Zone placement calculator
Calculate exposure adjustments for placing subjects in specific zones
Your meter reads Zone V (middle grey). Select the zone you want your subject to appear as:
Zone 5: Middle grey
18% grey card. Dark skin, weathered wood.
~18% reflectance • 0 stops from middle grey
Exposure adjustment
No change
Use the metered exposure as-is
Example: Your meter reads f/8 at 1/125s for a shadow area. Use the metered exposure directly — the subject will render as middle grey.
Complete zone reference
All 11 zones from black to white
| Zone | Value | Name | Description |
|---|---|---|---|
| 0 | Pure black | Maximum black, no detail. Film base + fog only. | |
| 1 | Near black | Slight tonality but no texture. Deep shadows. | |
| 2 | Dark tones | First hint of texture. Black with detail. | |
| 3 | Dark shadow | Average dark materials showing adequate texture. | |
| 4 | Shadow | Dark foliage, stone, landscape shadow. | |
| 5 | Middle grey | 18% grey card. Dark skin, weathered wood. | |
| 6 | Light tone | Average Caucasian skin, light stone, shadows on snow. | |
| 7 | Light grey | Very light skin, grey concrete, sidewalks. | |
| 8 | Near white | Whites with texture. Snow with detail. | |
| 9 | White | White without texture. Glaring snow. | |
| 10 | Pure white | Paper white. Specular highlights, light sources. |
Understanding the Zone System
The Zone System, developed by Ansel Adams and Fred Archer, is a technique for controlling exposure and development to achieve precise tonal control in black and white photography.
Key principles
- Expose for shadows: Place important shadow detail in Zone III or higher
- Develop for highlights: Adjust development time to control highlight density
- Previsualisation: Decide before shooting where each tone should fall
The metering principle
All light meters are calibrated to produce Zone V (middle grey, 18% reflectance). Whatever you point your meter at will be rendered as middle grey unless you adjust the exposure.

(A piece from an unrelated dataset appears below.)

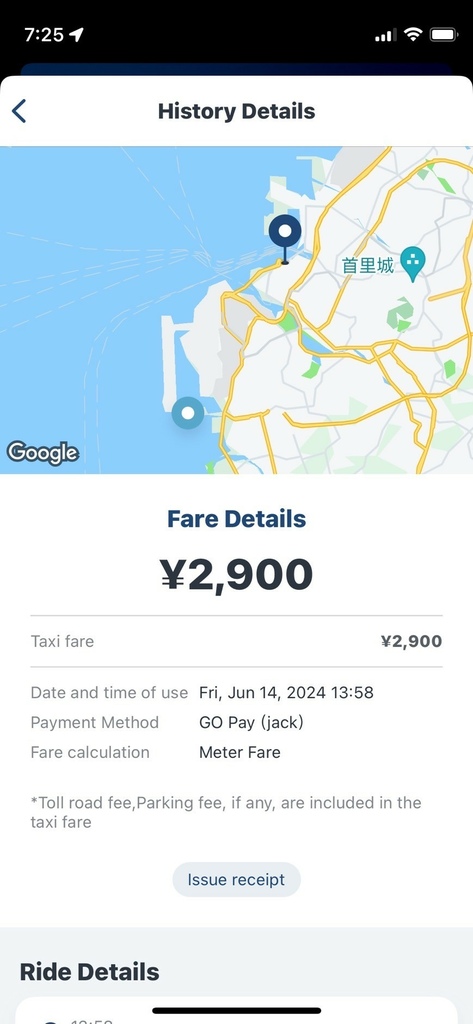Tap the back chevron arrow
473x1024 pixels.
[x=19, y=111]
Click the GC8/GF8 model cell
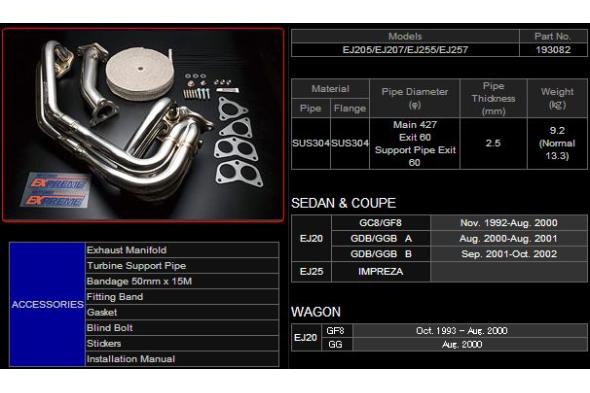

- Meter a shadow → open up 2 stops to place it in Zone III
- Meter Caucasian skin → open up 1 stop to place it in Zone VI
- Meter snow → close down 2-3 stops to place it in Zone VIII
N-development
"N" is normal development. N+1 increases contrast (expands highlight separation), N-1 decreases contrast (compresses highlights). This allows you to control the final tonal range of your negative.